Ray Rice's journey back to the NFL has been a long, arduous, and a lonely one, with sparse supporters. Yet the unemployed Rice has found allies in the most unlikely of places.
"We have been around a lot of abusive men, but our experience with Ray has been tremendously positive. We feel strongly about him having the opportunity of having a second chance. He's deserving of it."
These were the words of Tony Porter, who along with Ted Bunch founded A Call To Men, a national domestic violence prevention group whose aim is to "shift social norms that negatively impact our culture and promote a more healthy and respectful definition of manhood." The two have been working with Rice since last November, and are very impressed with him. They believe what many don't, that Rice deserves a second chance.
The duo have followed Rice for the past nine months, working extensively alongside him. They've seen Rice speak at both his alma mater, Rutgers, and his other alma mater, Rochelle High School.

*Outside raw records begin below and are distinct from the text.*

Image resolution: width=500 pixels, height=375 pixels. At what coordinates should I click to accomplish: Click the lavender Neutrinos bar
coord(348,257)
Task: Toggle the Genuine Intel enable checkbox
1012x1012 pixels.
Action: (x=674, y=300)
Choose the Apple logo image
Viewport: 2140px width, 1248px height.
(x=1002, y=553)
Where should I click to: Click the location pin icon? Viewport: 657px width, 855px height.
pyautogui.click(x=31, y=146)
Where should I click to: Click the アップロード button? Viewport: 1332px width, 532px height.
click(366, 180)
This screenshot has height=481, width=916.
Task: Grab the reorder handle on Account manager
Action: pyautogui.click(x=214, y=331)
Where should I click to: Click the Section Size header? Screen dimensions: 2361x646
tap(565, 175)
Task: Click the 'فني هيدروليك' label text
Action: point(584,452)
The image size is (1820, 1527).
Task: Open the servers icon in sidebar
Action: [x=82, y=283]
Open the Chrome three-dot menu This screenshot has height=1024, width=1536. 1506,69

In both speeches, Rice delivered "a message about learning from your mistakes and changing the narrative of your life."
The latter sentiment is something both Porter & Bunch think Rice has done.
"He has a desire to compete again, but also to make a difference in the world. This is what mistakes should be about: learning from them and teaching others. We've been in front of a lot of batterers. He is as transparent as I've seen, and as sincere as I've seen."
Not only is he doing this for himself, but he's also trying to prove himself to his daughter, Rayven. When Rayven looks at her dad's Wikipedia entry, he wants her to see the good he did, not the bad that happened that fateful night in Atlantic City.
While Rice is attempting to restore his off-field image, teams still aren't impressed enough by his play on the field to risk the bad press signing him could bring.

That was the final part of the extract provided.